OBJECTIVE: In the review of the Emirati art exhibition below, what materials does Sarah Al Agroobi's sculpture combine?

TEXT:
********************
Artworks by 50 artists from the United Arab Emirates are on display at me Collectors Room in a survey of contemporary Emirati art that responds to questions of identity, belonging, and heritage. In the foyer of the exhibition space ‘Portrait of a Nation’ sets the tone with works that signify unity, such as a sculpture by Sarah Al Agroobi that combines sand from the seven emirates and next to it Amna Al Dabbagh‘s mirrored map of the country, printed with the various local translations of the word unity. All from the ADMAF collection, the artworks span the last 25 years, with 20 of them having been commissioned for the exhibition’s original showing in Abu Dhabi in 2016. Now showing abroad for the first time, ‘Portrait of a Nation’ invites an outside view into these artists’ reflections on their homeland.
Divided neatly into seven thematic categories, the selection of works offers a broad perspective on what it means to live and work in the country that was founded in 1971 and is home to over 200 nationalities. The section titled ‘Portraiture & Identity’ is where I found the works to be the most captivating and revealing, presenting a range of very personal insights into the exhibition’s overall themes. In his large-scale research project titled ‘Reverse Moments’, displayed here as a collection of objects and photographs, Ammar Al Attar unearths and archives photographs and negatives from studio photography businesses, dating back to the 1960s and through the following decades of post-independence. Along with the photographs, which are themselves artefacts of an era, Attar discovers and shares personal stories of the studio operators and their photographed subjects. Many of these people were immigrants, reflecting the huge expatriate population in the UAE, and making his project a chronicle of both diverse and shared experiences of the country’s urban growth and of notions of belonging.
In three short video works that stand out among mostly photographic and canvas-based works, Karima Al Shomely performs aspects of her personal relationship with the Emirati burqa. The indigo dye from the metallic textile of the burqa is rubbed into her face, it stains her hands while she sews on an old machine, and bleeds when submerged in water. The videos address the traditions and gendered labour that ruled an Emirati woman’s life, and the declining popularity of the burqa in contemporary society. Contrastingly, Sara Al Ahbabi tackles the theme of identity with satire, confronting the cultural stereotypes she has encountered in the UAE with exaggerated clichés. Framed in each photo by glaring studio lights, a man sits drinking tea in an ostentatious living room, surrounded by barrels of oil; a woman picks money from a tree; a man holds a trophy standing above a woman on a podium that reads “The Winning Gender”. Ahbabi’s photo series, ‘Here’s What They Think of Me?’, 2016—strangely located in the ‘Architecture & Urbanism’ section of the exhibition—is one of the more confrontational works in the exhibition, asking the viewer to think about how they relate to these versions of perceived Emirati identity.
********************
PROVIDED RECORDS:
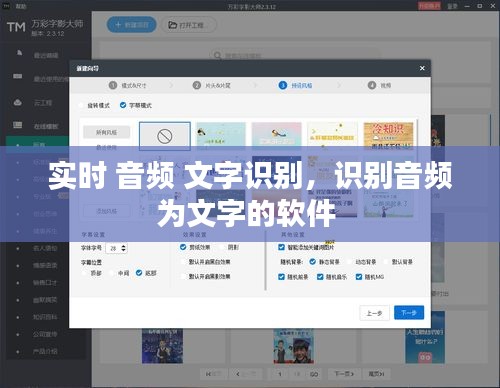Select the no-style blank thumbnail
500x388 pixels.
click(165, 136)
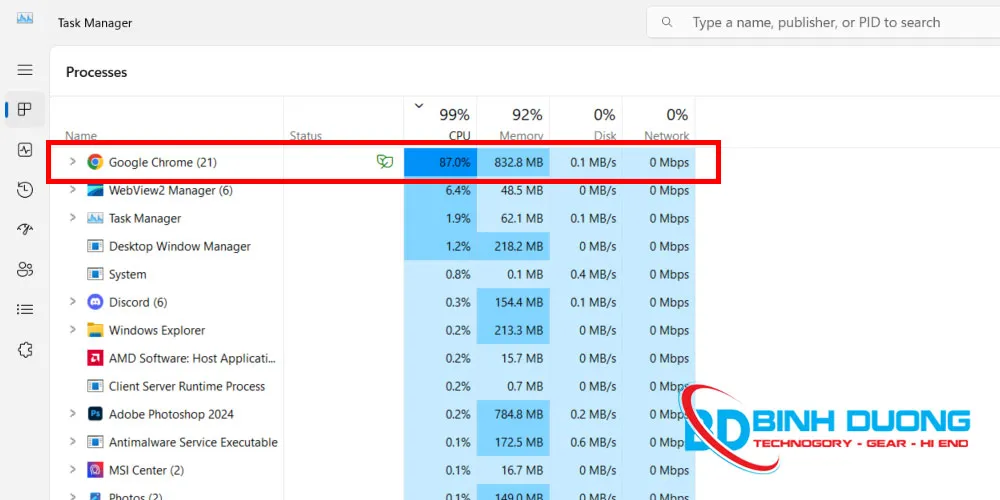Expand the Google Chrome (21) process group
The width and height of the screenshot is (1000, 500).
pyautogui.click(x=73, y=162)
********************
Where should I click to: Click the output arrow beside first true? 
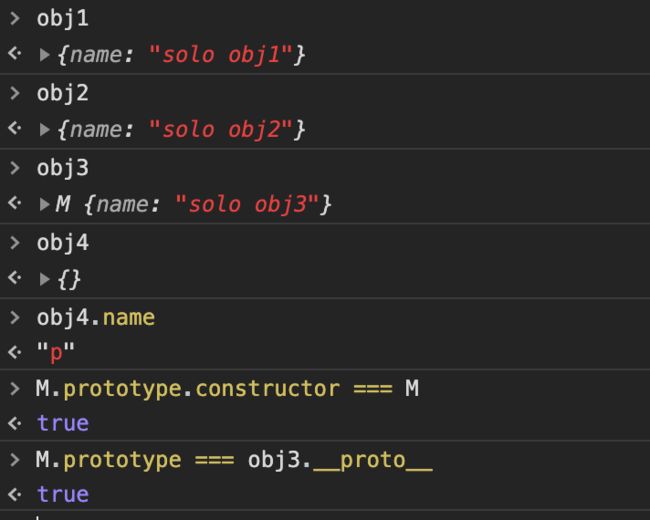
********************
CORRECT ANSWER: Sand from the seven emirates.